Extrait fourni:

=====

Sur le plan diplomatique et de la coopération au développement, la France a renforcé son ancrage régional en devenant, en 2021, partenaire de développement de l’ASEAN. Un plan d’action conjoint a été établi, mettant l’accent sur la gestion des catastrophes naturelles, la résilience climatique, la biodiversité, l’agriculture durable, l’économie bleue et la transition énergétique. Sa mise en œuvre est assurée par l’Agence française de développement (AFD), qui a engagé plus de 4 milliards € dans près de 170 projets en Asie du Sud-Est au cours de la dernière décennie. Parmi les initiatives emblématiques figurent l’amélioration de la qualité de l’air et la lutte contre la pollution plastique, témoignant d’un engagement de long terme. L’ASEAN occupe une place centrale dans la vision indopacifique française, en raison de son attachement au droit international, au multilatéralisme et à une gouvernance régionale inclusive, autant de principes que la France et l’Union européenne s’efforcent activement de promouvoir.
L’Union européenne dans la région : une ambition affirmée
Par l’ampleur de son influence économique, la diversité de ses États membres et son attachement au multilatéralisme, l’Union européenne s’impose progressivement comme un acteur de référence dans l’espace indopacifique. En 2021, la publication de sa stratégie dédiée a marqué une étape déterminante dans la structuration de son engagement régional, sous l’impulsion conjointe de la France, de l’Allemagne et des Pays-Bas. Cette stratégie met en avant la coopération multilatérale, la défense d’un ordre international fondé sur des règles, ainsi que la sécurité économique - autant de principes reflétant une approche singulièrement européenne des relations internationales.
Alors que les États-Unis concentrent leurs efforts sur la dissuasion militaire face à la Chine, l’Union européenne adopte une lecture plus large et plus inclusive des enjeux régionaux. Elle s’attache à répondre aux menaces dites « non traditionnelles » — changement climatique, pêche illégale, piraterie — en se positionnant comme une force stabilisatrice, complémentaire des logiques de puissance, par son soutien au développement durable et à la gouvernance responsable. L’Union européenne se distingue également par une forme d’engagement souple mais stratégique, qui conjugue sa capacité d’influence à des investissements ciblés dans les infrastructures, l’éducation, la culture et les échanges humains. Cette approche séduit des partenaires comme l’Indonésie ou la Malaisie, en quête d’alternatives aux alliances militaires traditionnelles. À la différence d’autres grandes puissances, les vingt-sept États membres entretiennent une présence diplomatique étendue, avec des ambassades dans la quasi-totalité des pays de la région, assurant un ancrage de long terme.

=====

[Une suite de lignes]
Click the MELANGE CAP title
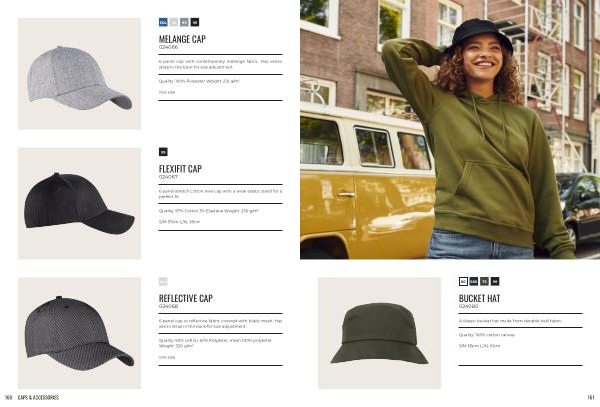The image size is (600, 407). click(182, 39)
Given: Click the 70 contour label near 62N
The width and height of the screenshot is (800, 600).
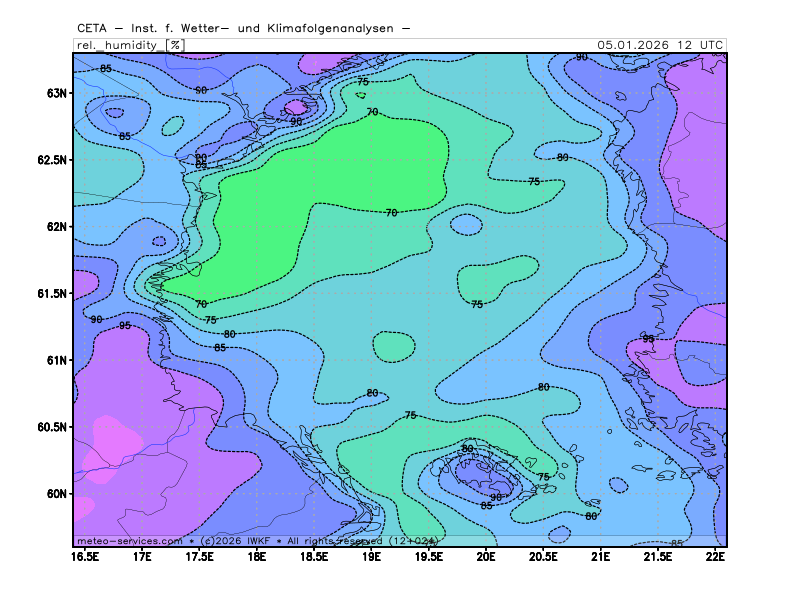Looking at the screenshot, I should (391, 213).
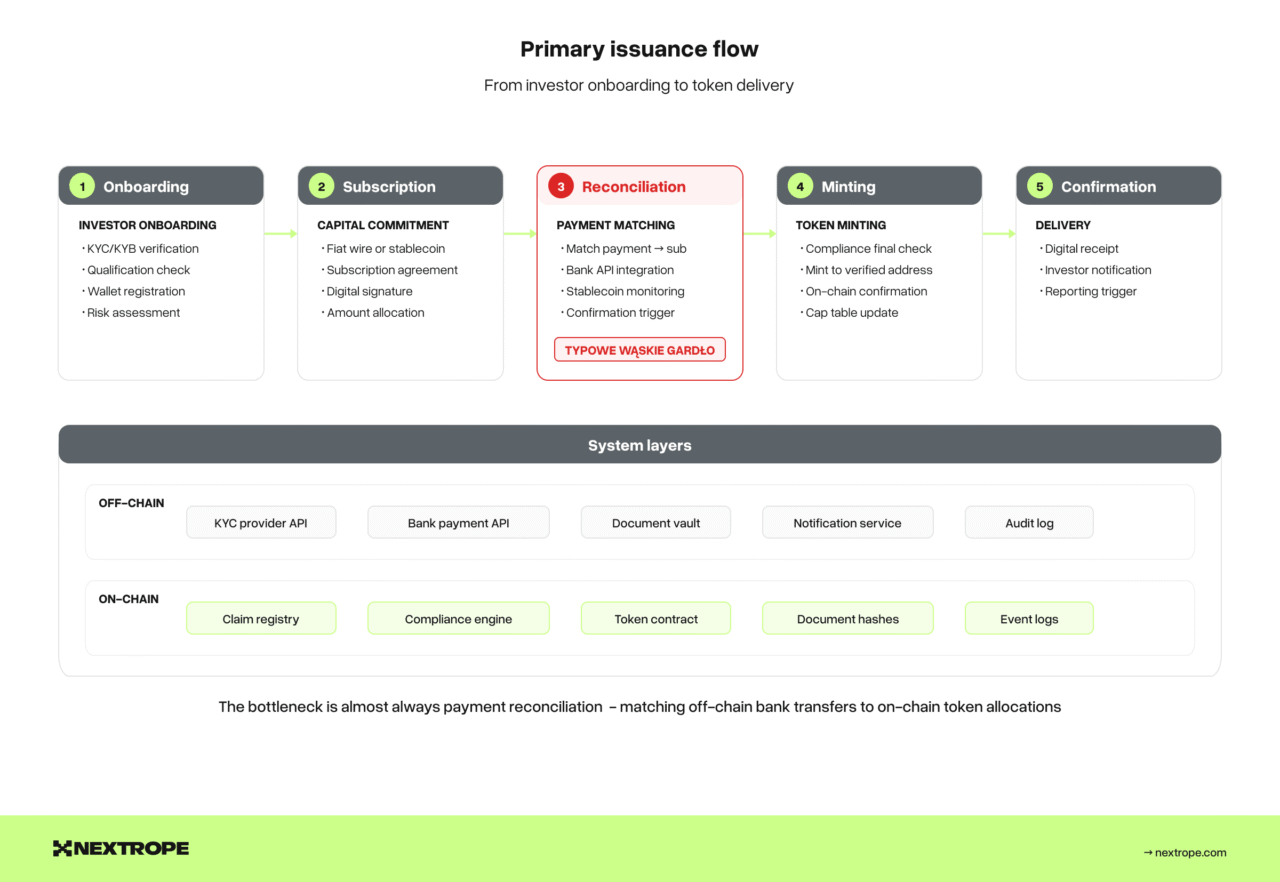Select the Bank payment API box
Viewport: 1280px width, 882px height.
458,523
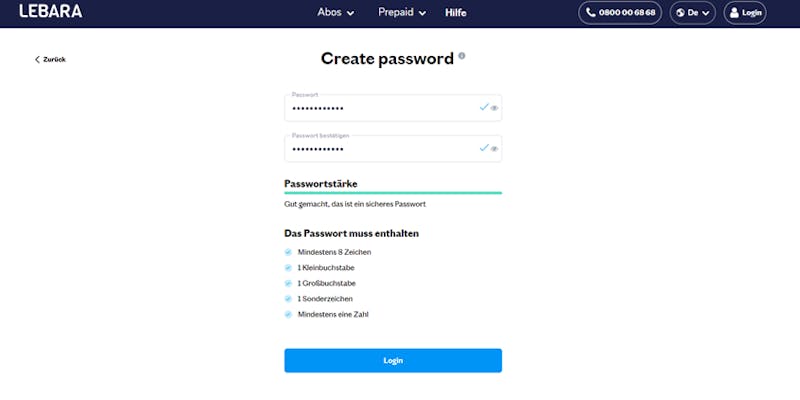800x400 pixels.
Task: Expand the Abos menu
Action: pyautogui.click(x=336, y=13)
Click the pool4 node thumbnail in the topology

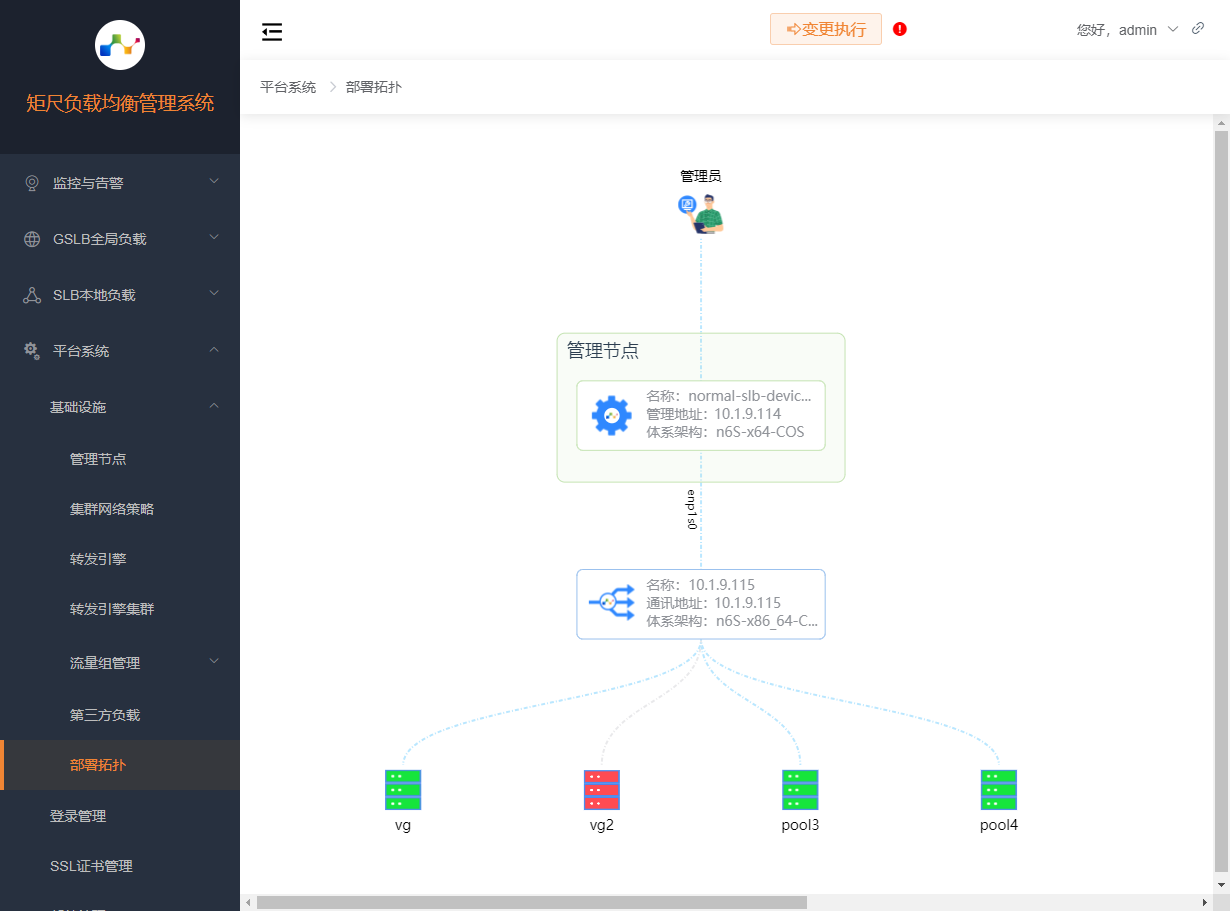tap(998, 789)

=====

Répondez brièvement aux questions suivantes d'après l'extrait sur l'Indopacifique.
1. En quelle année la France est-elle devenue partenaire de développement de l'ASEAN ?
2. Sous l'impulsion de quels pays l'Union européenne a-t-elle publié sa stratégie pour l'Indopacifique ?
3. Quels partenaires sont cités comme séduits par l'approche de l'Union européenne ?

1. En 2021.
2. La France, l'Allemagne et les Pays-Bas.
3. L'Indonésie et la Malaisie.